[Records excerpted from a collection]
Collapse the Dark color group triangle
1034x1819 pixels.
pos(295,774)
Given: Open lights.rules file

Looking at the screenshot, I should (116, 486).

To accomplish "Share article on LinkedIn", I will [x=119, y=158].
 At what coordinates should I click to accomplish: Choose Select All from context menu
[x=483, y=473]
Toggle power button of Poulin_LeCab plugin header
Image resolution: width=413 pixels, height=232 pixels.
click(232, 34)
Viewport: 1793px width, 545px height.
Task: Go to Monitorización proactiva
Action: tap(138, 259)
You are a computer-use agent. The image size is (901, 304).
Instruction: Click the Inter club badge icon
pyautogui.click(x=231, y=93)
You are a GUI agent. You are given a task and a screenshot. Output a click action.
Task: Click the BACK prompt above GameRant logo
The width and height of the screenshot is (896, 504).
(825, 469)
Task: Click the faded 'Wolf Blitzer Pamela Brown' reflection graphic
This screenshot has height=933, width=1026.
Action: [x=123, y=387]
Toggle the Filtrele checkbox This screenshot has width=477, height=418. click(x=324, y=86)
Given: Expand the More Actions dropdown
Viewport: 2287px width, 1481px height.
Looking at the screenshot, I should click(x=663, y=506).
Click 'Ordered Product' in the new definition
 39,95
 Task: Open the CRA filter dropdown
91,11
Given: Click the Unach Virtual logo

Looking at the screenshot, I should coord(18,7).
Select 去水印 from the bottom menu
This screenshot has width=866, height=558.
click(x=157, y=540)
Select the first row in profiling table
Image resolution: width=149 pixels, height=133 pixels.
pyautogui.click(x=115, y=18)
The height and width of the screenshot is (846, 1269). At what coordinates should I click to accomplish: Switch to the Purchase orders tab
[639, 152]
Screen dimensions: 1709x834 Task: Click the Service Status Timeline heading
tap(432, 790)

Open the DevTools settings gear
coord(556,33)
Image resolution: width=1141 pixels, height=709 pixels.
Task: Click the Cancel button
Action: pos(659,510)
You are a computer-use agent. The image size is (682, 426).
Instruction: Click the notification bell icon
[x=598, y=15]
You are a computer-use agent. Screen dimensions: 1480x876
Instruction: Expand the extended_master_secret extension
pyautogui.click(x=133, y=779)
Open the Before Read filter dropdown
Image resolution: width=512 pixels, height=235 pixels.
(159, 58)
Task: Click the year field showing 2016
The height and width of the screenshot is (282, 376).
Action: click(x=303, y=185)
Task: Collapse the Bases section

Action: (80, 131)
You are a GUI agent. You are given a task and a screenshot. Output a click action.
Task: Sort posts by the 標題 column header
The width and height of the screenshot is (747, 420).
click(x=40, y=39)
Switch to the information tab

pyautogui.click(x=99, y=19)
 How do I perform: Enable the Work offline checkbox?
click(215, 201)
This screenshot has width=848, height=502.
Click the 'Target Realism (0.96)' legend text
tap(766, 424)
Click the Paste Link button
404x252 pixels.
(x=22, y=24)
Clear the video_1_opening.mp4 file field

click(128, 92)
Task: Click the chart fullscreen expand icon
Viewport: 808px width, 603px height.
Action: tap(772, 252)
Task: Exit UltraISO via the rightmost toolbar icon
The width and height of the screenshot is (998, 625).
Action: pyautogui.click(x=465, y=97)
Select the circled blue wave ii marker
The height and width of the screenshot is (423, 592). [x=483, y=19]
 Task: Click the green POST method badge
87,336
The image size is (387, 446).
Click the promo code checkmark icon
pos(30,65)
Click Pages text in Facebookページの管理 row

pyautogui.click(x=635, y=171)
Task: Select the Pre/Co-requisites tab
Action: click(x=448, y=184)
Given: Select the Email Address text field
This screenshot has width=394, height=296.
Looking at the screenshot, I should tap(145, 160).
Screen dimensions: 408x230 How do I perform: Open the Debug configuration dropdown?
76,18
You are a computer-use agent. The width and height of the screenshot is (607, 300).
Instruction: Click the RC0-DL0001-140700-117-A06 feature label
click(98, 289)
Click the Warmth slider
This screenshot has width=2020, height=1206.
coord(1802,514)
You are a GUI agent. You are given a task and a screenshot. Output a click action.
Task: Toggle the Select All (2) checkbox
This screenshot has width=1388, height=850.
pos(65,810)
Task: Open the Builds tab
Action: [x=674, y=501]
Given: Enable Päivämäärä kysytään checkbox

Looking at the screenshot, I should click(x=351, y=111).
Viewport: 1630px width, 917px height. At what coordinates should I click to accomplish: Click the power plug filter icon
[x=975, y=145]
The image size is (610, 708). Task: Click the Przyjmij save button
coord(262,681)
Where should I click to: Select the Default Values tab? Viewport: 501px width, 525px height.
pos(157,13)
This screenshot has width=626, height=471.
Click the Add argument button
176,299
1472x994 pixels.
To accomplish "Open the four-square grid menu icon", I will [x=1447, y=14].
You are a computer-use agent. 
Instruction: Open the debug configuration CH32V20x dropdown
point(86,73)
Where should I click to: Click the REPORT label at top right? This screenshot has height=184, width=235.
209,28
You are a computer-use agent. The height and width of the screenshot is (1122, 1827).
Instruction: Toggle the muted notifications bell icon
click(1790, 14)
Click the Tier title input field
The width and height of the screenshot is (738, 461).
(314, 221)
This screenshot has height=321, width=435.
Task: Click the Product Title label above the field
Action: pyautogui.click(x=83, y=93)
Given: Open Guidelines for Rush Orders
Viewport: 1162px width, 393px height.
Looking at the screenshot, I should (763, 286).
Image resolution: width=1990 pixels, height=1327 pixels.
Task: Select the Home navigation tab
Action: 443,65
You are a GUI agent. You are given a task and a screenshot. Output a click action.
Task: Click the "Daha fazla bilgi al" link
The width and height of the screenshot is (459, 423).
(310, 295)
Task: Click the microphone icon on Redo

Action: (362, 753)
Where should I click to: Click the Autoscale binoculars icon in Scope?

# WHAT THE EXERCISE ASKS
How many lines in the rows above contain the string "badge"? Reply with the number only.

# COMPLETE ANSWER
2